§ RECORDS FOR PROCESSING:
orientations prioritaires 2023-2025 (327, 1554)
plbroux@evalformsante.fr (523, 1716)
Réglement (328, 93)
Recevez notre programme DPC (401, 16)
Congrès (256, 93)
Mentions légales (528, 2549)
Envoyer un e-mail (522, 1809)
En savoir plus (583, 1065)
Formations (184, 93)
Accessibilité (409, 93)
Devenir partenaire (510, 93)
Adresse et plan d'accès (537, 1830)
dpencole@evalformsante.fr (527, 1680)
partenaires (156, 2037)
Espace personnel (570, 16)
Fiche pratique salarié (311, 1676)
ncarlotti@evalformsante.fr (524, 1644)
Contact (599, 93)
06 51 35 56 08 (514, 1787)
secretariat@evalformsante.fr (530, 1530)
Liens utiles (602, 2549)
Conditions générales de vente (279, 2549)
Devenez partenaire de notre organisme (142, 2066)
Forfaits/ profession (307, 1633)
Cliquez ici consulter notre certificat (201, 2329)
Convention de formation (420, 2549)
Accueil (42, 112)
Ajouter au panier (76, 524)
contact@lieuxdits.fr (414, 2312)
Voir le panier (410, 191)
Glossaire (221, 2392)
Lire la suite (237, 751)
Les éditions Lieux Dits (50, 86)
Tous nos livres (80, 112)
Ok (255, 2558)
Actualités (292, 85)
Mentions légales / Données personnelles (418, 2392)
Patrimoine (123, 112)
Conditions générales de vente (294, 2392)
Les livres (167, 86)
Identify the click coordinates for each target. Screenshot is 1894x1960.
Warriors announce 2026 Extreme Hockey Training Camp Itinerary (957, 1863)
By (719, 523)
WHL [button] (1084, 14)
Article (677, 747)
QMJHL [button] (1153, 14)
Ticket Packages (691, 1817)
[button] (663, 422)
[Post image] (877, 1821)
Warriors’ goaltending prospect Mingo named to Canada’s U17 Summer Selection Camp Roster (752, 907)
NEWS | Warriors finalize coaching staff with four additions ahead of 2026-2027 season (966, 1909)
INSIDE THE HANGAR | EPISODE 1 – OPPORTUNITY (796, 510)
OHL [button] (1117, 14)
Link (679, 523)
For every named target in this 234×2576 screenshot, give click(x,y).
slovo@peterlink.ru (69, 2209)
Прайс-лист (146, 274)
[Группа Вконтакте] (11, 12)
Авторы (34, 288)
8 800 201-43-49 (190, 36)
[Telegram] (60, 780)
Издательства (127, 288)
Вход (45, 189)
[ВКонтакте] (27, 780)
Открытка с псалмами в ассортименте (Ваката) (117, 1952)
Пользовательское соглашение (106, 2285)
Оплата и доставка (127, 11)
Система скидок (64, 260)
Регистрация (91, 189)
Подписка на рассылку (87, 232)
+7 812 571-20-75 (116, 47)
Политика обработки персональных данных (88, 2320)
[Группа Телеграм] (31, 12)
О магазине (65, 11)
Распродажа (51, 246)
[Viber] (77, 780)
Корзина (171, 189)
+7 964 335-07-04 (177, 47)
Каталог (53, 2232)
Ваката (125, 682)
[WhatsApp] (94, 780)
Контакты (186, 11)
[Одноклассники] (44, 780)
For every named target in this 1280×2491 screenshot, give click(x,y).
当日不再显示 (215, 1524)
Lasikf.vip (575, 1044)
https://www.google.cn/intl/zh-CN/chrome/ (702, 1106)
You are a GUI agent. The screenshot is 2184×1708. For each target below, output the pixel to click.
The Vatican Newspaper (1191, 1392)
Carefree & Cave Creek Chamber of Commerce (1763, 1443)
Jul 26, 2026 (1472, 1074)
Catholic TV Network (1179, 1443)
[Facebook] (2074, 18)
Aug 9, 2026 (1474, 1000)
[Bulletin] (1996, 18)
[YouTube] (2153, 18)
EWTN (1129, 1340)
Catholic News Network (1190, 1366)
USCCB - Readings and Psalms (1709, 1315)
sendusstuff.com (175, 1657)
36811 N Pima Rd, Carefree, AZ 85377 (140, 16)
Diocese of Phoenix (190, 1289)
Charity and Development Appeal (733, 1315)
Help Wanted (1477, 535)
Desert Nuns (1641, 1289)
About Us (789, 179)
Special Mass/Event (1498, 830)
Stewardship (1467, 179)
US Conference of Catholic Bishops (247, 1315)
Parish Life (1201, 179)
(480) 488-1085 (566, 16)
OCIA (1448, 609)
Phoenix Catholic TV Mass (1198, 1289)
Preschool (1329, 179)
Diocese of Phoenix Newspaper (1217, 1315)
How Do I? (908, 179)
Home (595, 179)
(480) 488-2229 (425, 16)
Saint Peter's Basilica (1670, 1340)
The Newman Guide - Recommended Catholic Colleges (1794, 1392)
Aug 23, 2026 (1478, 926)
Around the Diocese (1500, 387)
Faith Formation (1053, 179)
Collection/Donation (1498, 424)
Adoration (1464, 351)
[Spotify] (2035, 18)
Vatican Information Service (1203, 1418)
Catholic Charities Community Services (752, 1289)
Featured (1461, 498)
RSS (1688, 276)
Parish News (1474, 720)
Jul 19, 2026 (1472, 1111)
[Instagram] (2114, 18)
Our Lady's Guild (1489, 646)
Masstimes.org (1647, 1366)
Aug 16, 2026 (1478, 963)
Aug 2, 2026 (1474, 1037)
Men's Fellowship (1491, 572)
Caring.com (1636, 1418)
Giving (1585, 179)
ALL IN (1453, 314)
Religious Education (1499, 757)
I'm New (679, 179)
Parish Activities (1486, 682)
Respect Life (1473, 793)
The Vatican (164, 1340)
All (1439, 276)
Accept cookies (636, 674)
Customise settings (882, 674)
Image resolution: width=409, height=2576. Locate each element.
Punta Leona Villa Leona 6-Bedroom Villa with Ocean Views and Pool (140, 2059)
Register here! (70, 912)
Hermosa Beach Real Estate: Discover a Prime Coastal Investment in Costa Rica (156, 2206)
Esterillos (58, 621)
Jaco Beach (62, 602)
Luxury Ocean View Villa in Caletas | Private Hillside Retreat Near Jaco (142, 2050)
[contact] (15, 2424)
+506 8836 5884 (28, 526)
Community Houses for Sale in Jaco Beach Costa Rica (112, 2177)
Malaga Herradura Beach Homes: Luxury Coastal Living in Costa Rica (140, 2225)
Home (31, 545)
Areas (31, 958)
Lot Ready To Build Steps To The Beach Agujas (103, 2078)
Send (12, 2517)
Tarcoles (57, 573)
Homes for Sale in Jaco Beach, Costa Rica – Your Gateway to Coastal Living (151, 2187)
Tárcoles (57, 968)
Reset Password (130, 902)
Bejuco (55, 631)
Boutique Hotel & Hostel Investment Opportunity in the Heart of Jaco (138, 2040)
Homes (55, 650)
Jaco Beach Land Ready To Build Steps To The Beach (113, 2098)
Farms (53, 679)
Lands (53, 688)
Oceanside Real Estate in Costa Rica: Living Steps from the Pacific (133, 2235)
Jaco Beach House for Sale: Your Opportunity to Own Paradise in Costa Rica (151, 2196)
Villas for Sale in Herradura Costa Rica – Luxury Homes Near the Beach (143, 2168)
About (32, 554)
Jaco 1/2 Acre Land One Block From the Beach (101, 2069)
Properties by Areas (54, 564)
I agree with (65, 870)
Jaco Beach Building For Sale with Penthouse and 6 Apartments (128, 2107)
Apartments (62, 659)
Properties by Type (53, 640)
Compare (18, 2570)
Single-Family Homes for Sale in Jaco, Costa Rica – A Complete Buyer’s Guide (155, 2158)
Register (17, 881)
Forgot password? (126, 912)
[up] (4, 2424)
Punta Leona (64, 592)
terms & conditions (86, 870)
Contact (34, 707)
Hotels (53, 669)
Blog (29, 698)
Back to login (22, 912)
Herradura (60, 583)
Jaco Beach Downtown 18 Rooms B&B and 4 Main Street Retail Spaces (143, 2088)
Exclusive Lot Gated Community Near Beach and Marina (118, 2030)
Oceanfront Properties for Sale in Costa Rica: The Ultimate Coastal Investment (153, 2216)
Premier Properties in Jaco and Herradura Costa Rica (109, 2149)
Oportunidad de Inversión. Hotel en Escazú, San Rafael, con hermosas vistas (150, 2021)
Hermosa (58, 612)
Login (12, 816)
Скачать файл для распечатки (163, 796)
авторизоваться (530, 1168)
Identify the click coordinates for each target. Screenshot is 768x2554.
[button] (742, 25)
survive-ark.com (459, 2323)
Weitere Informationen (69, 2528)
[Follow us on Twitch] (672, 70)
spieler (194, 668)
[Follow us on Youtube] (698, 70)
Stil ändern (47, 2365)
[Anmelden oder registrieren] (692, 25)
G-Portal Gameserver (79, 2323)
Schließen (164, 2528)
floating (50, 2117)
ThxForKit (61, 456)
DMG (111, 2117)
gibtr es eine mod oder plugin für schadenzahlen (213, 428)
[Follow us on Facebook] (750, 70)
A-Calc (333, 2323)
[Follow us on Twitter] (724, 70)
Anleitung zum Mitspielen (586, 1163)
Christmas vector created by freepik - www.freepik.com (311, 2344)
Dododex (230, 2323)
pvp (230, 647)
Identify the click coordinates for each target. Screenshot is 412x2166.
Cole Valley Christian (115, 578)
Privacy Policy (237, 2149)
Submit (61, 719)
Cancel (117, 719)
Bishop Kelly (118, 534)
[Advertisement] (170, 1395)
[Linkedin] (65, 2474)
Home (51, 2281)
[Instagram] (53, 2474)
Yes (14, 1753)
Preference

§ PROBLEM TO WORK ON: Please return the lines above that run from the line containing "I agree with (65, 870)" to the line containing "A-Calc (333, 2323)", inclusive, exactly and with no other lines.

§ FINAL ANSWER:
I agree with (65, 870)
Jaco Beach Building For Sale with Penthouse and 6 Apartments (128, 2107)
Apartments (62, 659)
Properties by Type (53, 640)
Compare (18, 2570)
Single-Family Homes for Sale in Jaco, Costa Rica – A Complete Buyer’s Guide (155, 2158)
Register (17, 881)
Forgot password? (126, 912)
[up] (4, 2424)
Punta Leona (64, 592)
terms & conditions (86, 870)
Contact (34, 707)
Hotels (53, 669)
Blog (29, 698)
Back to login (22, 912)
Herradura (60, 583)
Jaco Beach Downtown 18 Rooms B&B and 4 Main Street Retail Spaces (143, 2088)
Exclusive Lot Gated Community Near Beach and Marina (118, 2030)
Oceanfront Properties for Sale in Costa Rica: The Ultimate Coastal Investment (153, 2216)
Premier Properties in Jaco and Herradura Costa Rica (109, 2149)
Oportunidad de Inversión. Hotel en Escazú, San Rafael, con hermosas vistas (150, 2021)
Hermosa (58, 612)
Login (12, 816)
Скачать файл для распечатки (163, 796)
авторизоваться (530, 1168)
Identify the click coordinates for each target. Screenshot is 768x2554.
[button] (742, 25)
survive-ark.com (459, 2323)
Weitere Informationen (69, 2528)
[Follow us on Twitch] (672, 70)
spieler (194, 668)
[Follow us on Youtube] (698, 70)
Stil ändern (47, 2365)
[Anmelden oder registrieren] (692, 25)
G-Portal Gameserver (79, 2323)
Schließen (164, 2528)
floating (50, 2117)
ThxForKit (61, 456)
DMG (111, 2117)
gibtr es eine mod oder plugin für schadenzahlen (213, 428)
[Follow us on Facebook] (750, 70)
A-Calc (333, 2323)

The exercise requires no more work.